Saved entries:
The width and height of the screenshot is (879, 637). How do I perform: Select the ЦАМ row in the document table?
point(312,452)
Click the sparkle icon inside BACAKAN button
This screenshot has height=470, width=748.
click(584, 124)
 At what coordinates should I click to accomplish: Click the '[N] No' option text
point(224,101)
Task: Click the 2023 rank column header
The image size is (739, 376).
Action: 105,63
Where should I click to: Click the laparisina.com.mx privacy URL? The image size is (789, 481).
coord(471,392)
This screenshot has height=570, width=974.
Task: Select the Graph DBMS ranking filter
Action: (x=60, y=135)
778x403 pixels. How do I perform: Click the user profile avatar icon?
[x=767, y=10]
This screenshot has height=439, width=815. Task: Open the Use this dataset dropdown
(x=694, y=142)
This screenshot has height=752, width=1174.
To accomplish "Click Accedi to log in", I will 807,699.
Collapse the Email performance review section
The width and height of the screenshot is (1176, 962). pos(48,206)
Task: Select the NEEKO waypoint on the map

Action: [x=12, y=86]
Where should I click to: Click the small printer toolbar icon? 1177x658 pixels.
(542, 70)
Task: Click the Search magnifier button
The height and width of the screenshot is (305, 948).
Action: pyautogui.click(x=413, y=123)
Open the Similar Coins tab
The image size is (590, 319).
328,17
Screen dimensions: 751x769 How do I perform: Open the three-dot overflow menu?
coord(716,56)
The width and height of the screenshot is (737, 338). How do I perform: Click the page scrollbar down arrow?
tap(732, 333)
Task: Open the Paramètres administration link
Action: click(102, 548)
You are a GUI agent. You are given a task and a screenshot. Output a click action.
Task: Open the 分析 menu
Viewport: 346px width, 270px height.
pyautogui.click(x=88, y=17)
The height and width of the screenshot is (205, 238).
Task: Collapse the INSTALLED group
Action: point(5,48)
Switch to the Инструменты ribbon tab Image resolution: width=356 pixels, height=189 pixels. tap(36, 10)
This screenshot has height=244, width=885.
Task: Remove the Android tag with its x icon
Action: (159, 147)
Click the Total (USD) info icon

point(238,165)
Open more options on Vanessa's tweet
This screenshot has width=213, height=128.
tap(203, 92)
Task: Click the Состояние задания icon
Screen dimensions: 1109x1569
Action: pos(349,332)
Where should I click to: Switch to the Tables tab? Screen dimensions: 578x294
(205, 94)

Description of the task – Note each line above that contains "button" and copy it out.

Problem solution –
Click the sparkle icon inside BACAKAN button
Task: Click the Search magnifier button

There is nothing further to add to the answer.